▸ TEXT PASSAGE:
★ ★ ★ ★
Progressive wanted for gayest seat in the political village
Federal politics is losing quite a remarkable figure in Malcolm Turnbull. But Liberals in Sydney’s east must now turn their minds to choosing his replacement.
The waters are somewhat muddied by the preselection campaign for the state seat of Vaucluse – itself entirely within the borders of Wentworth. Former NSW Opposition Leader Peter Debnam has seen the writing on the wall and is backdooring it at the next election.
Several of the candidates for Vaucluse, like Gabrielle Upton and Peter Doyle, are now considering a shift of strategy and a tilt for the bigger prize of a federal seat.There is a strong case for preselecting a Jewish candidate.
Wentworth is the second most Jewish electorate in the country after Michael Danby’s seat of Melbourne Ports. And Labor appears set to pick Jewish lawyer Stephen Lewis as their candidate. However there are no guarantees his pedigree will get him that far – Labor’s candidate at the 2007 poll was Waverley Mayor George Newhouse, himself Jewish. Turnbull beat Newhouse convincingly, although Newhouse’s soap opera of a campaign hardly helped.
With Lewis, Labor must be hoping the Eastern Suburbs will continue their love affair with high profile lawyers turned politicians. Malcolm, after all, cut his teeth as defence counsel to Peter Wright in the 1986 Spy Catcher trial against the British Government. Equally career defining, I suppose, was Lewis’ defence of the Whyte family against the Coogee Bay Hotel in the ‘poogate matter’.
More important though than the question of Jew or Gentile is a candidates’ appeal to the pink and green areas of the electorate picked up after the 2007 redistribution. New suburbs like Darlinghurst, Potts Point and Woolloomooloo, as well as existing ones like Bondi and Paddington, make it the greenest, gayest and most socially progressive seat in Australia.
Therefore the Liberals’ standout choice, by my mind, is Sydney Councillor Shayne Mallard.
Openly gay and an active gay rights campaigner, Mallard has long been an effective advocate on urban issues and has been quietly successful at highlighting the various maladministrations of Clover Moore’s Town Hall. He’s also well regarded by the big and small business communities.
★ ★ ★ ★
▸ DIRECTIONS:
(A) Reproduce word for word the stretch of the article on the Wentworth preselection from "Progressive wanted for" through "the next election.".
(B) Pick up the article on the Wentworth preselection after its last sentence and continue writing it.
The items have nothing to do with this work.
★ ★ ★ ★
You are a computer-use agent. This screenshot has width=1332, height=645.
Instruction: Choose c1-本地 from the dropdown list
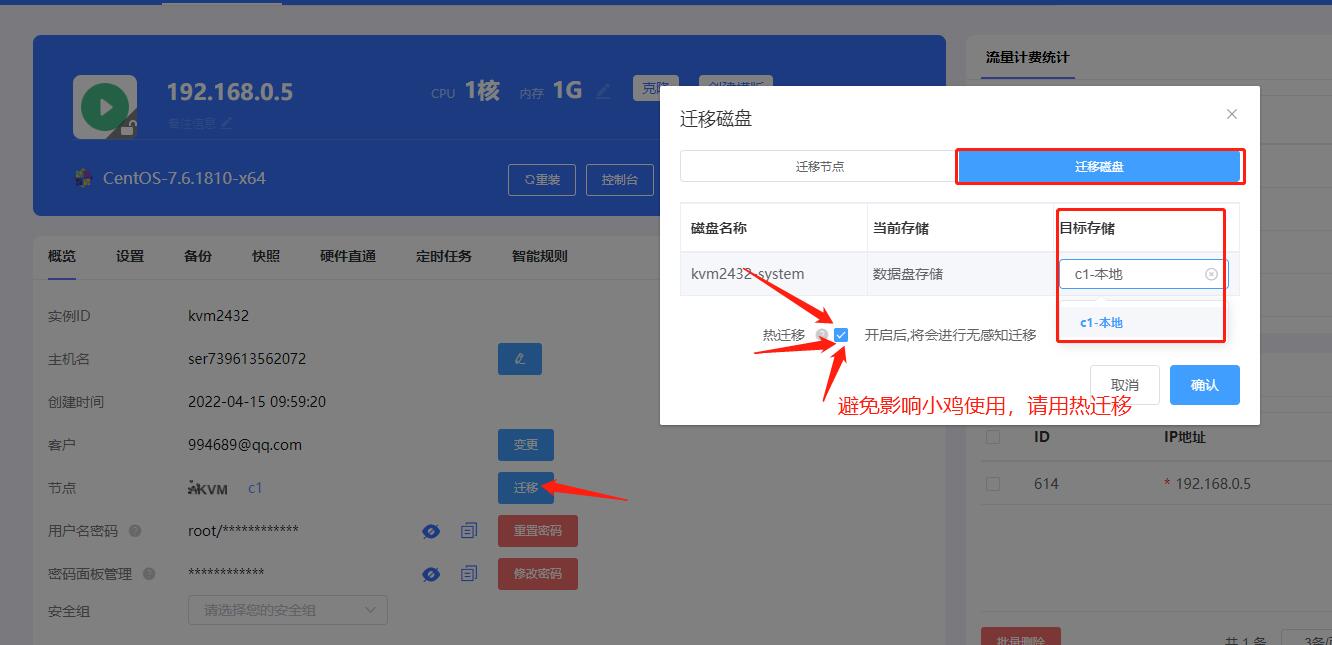point(1101,323)
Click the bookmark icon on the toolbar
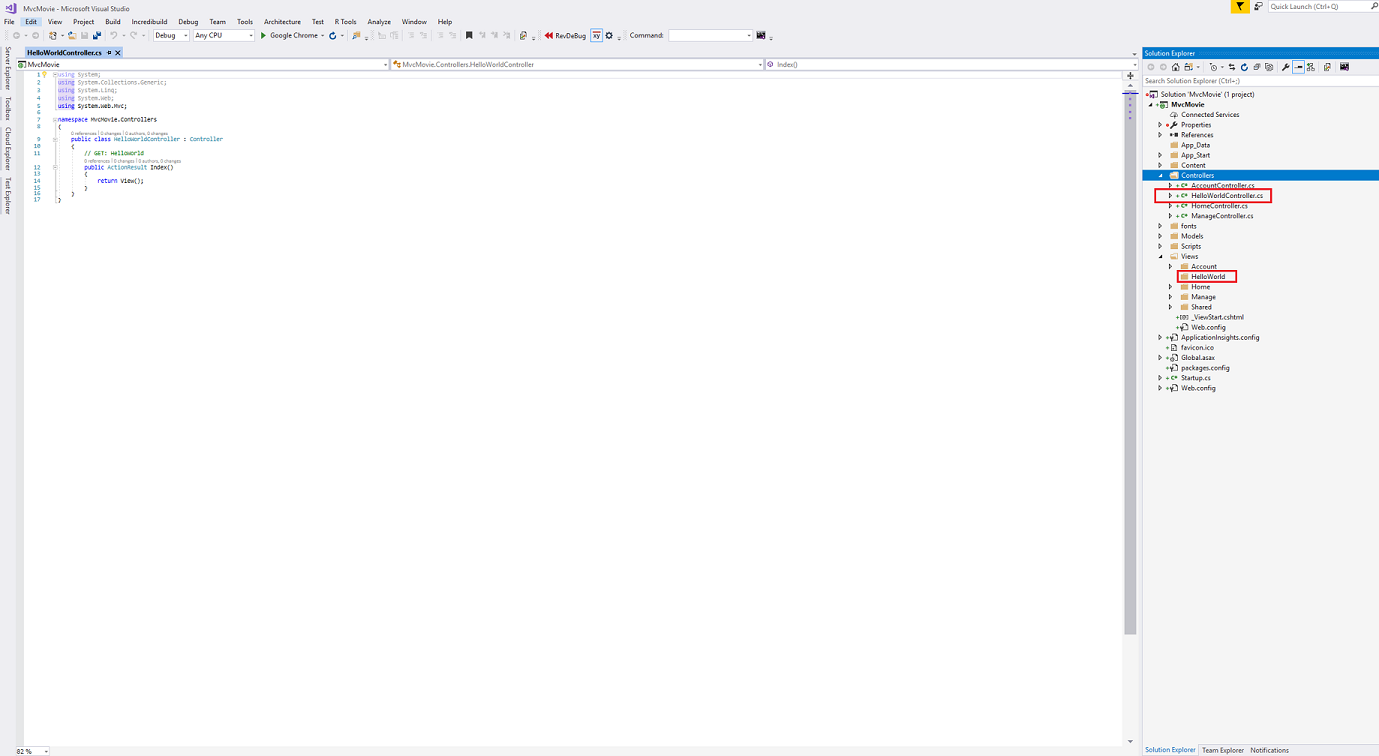This screenshot has height=756, width=1379. (x=470, y=36)
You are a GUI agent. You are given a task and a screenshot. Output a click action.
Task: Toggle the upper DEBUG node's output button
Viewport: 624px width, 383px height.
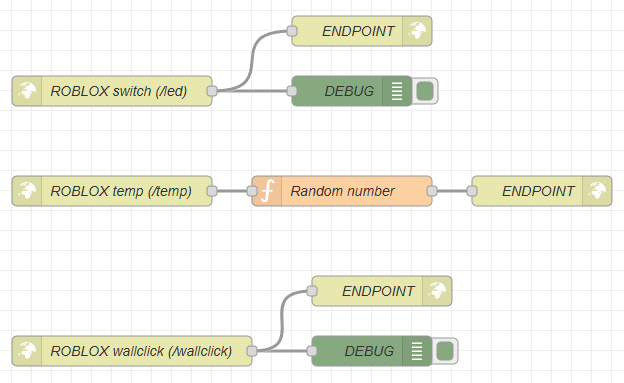pos(425,91)
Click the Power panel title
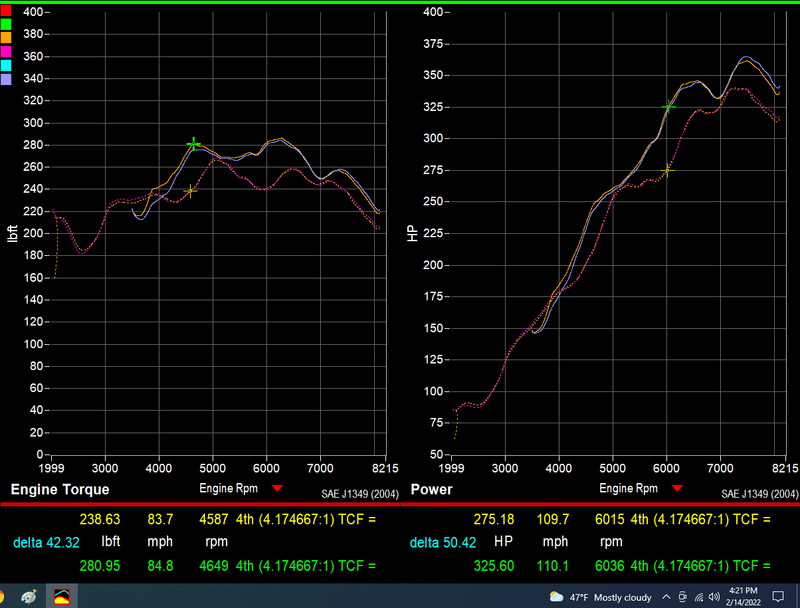Image resolution: width=800 pixels, height=608 pixels. [431, 490]
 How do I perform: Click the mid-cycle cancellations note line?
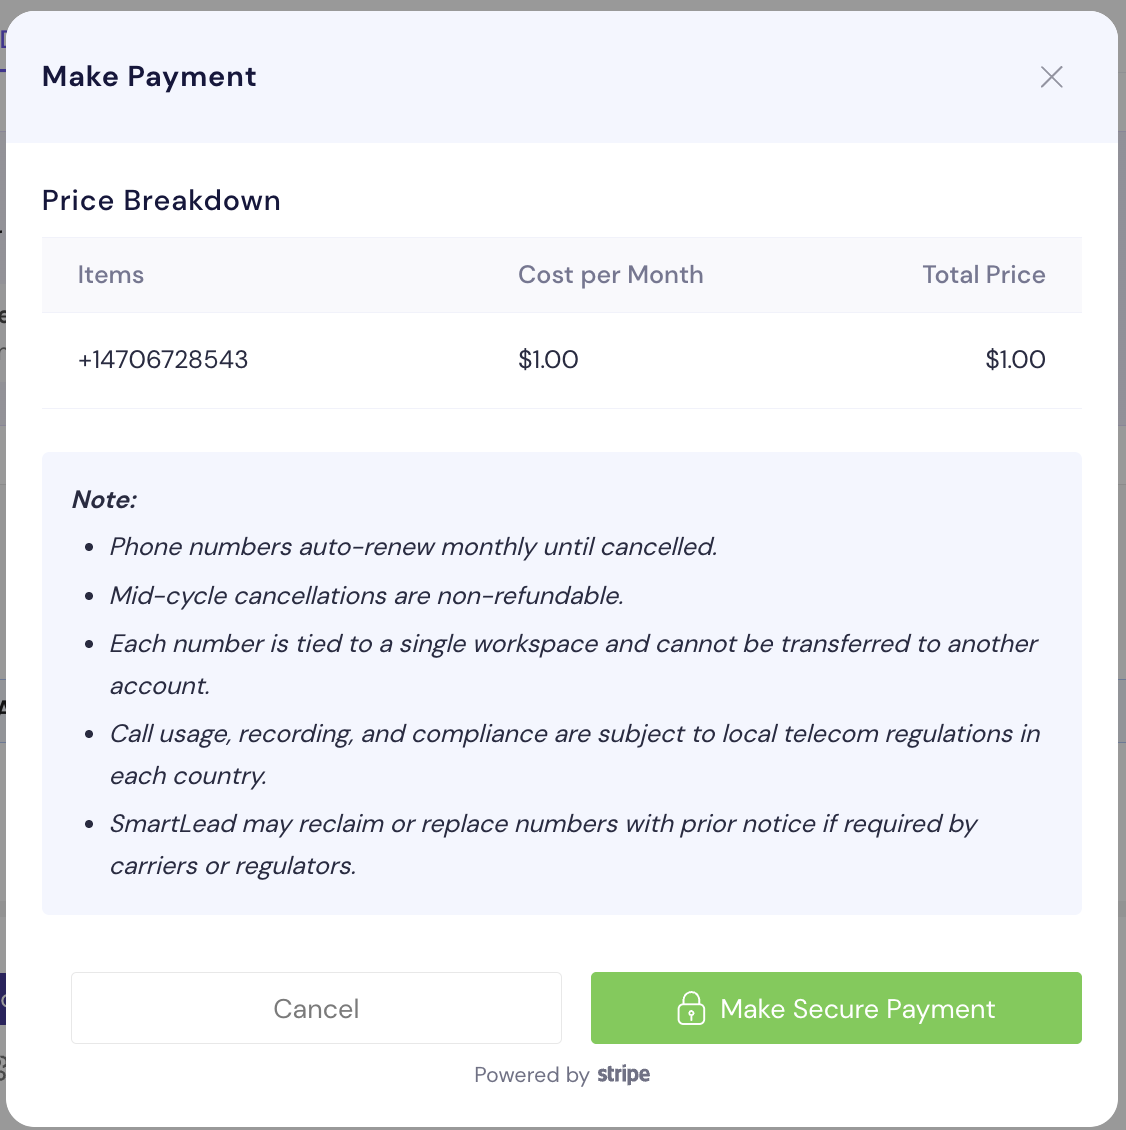coord(366,596)
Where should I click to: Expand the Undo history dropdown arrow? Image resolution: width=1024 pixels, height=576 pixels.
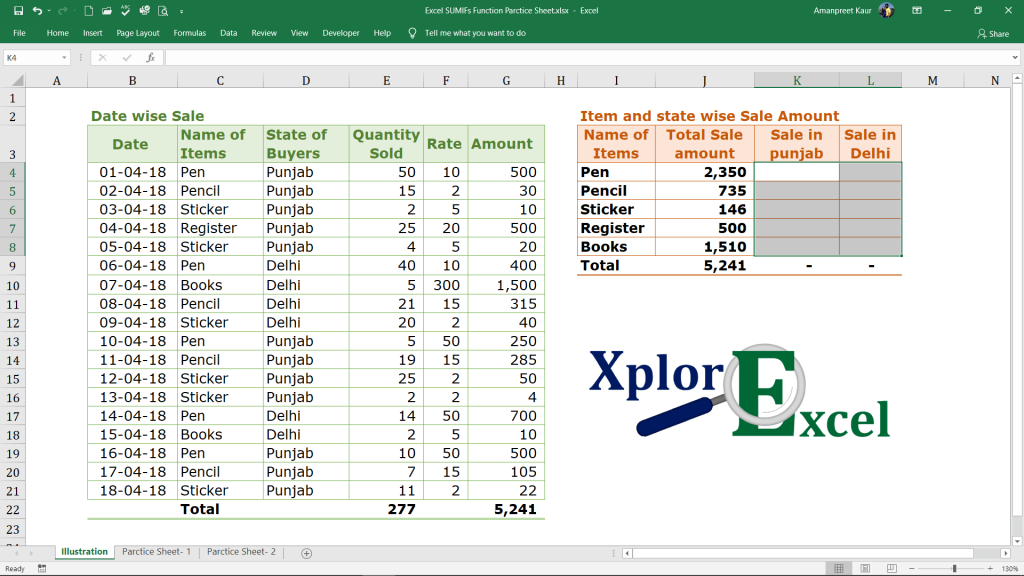tap(48, 10)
★ ★ ★ ★
▸ TASK-BY-TASK RESULTS:
(A)
Progressive wanted for gayest seat in the political village
Federal politics is losing quite a remarkable figure in Malcolm Turnbull. But Liberals in Sydney’s east must now turn their minds to choosing his replacement.
The waters are somewhat muddied by the preselection campaign for the state seat of Vaucluse – itself entirely within the borders of Wentworth. Former NSW Opposition Leader Peter Debnam has seen the writing on the wall and is backdooring it at the next election.

(B)
There’s no doubt that a progressive candidate is the Liberal Party’s only hope of holding Wentworth in its latest guise and Mallard fits that bill. Another prospective candidate is Arthur Sinodinos. Arthur is a brilliant political thinker and would add much needed firepower to an Opposition heavy on tacticians but light on strategists. He has the cachet as a senior banker and former Chief of Staff to John Howard, but how will he go down on Oxford Street or in Kings Cross? His decade as Howard’s closest adviser will hardly win him the affections of the gay community or the environmental and human rights lobbies that are so strong on the western front of the electorate. Party hardheads pleaded with Arthur to run for Bradfield and Berowra. A safe seat should be found for him – no doubt. But is he going to be the right fit in a marginal seat?
Equally, some might argue that a cuddly gay candidate might have the dowagers of Vaucluse choking on their Bollinger. But enough to vote for the ALP? Doubtful.
If Mallard can prevail in the preselection then there is no doubt in my mind he’ll hold the seat, save for say an 11th hour Kerryn Phelps ALP candidacy. And he would be the Liberals’ first (openly) gay MP ever elected to Federal Parliament and the Parliament’s only (openly) gay MP besides Penny Wong and Bob Brown.
The selection of a progressive Liberal candidate in Wentworth in the heady days of this hairy-chested Abbott Opposition has national implications. One could argue having someone like Mallard onboard would help with soft Liberal voters in key seats like Howard’s old Sydney seat of Bennelong and Sturt in South Australia, where demonising boat people and campaigning against an ETS is not the medicine it is in Queensland and Western Sydney.
These early years of Opposition are critical for renewal. One only need look at Labor’s class of 1998, and the arrival of Rudd, Gillard, Swan, Roxon and Plibersek, to see this is true. Since the last election the Libs have lost Costello, Downer, Nelson and now Turnbull and Minchin. But they’ve picked up strong talent in Scott Morrison, Jamie Briggs, Paul Fletcher, Kelly O’Dwyer. All of these new faces would be excellent cabinet ministers. I certainly hope, before long, that all of them are.
- Joe Aston lives in Wentworth and is a member of the Liberal Party.